# [Work to complete]
Every line below between the line holding "You are a GUI" and the line holding "Open Glosario under Módulo 1", inclusive, should be repeated exactly, and all other lines omitted.

┄┄┄┄┄┄┄┄┄┄┄┄┄┄┄┄┄┄┄┄

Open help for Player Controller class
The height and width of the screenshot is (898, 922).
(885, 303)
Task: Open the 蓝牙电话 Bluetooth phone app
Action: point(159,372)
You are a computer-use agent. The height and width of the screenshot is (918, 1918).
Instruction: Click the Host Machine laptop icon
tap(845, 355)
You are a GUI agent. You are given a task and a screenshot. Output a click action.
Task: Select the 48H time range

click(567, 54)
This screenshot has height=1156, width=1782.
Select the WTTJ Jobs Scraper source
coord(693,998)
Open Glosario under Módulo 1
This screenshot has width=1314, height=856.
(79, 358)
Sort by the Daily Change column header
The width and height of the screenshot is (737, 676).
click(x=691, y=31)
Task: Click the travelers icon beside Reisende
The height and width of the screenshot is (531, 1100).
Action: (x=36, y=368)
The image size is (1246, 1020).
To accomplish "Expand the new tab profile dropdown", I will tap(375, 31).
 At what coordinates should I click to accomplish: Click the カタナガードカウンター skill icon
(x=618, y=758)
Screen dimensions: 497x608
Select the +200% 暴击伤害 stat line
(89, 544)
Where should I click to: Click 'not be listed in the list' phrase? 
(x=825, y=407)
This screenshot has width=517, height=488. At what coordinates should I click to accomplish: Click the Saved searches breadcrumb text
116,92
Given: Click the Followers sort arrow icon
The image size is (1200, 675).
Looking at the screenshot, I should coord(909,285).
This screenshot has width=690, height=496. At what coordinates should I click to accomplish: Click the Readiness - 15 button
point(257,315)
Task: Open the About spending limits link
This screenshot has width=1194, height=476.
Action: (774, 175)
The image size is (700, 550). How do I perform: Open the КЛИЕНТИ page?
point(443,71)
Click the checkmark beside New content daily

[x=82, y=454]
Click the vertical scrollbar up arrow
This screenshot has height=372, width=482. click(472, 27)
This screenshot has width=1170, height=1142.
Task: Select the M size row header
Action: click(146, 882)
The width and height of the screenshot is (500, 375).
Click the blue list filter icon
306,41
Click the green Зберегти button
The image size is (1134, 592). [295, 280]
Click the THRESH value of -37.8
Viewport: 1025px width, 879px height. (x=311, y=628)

┄┄┄┄┄┄┄┄┄┄┄┄┄┄┄┄┄┄┄┄

# [Response to this task]
You are a GUI agent. You are given a task and a screenshot. Output a click action.
Task: Select the 48H time range

click(567, 54)
This screenshot has height=1156, width=1782.
Select the WTTJ Jobs Scraper source
coord(693,998)
Open Glosario under Módulo 1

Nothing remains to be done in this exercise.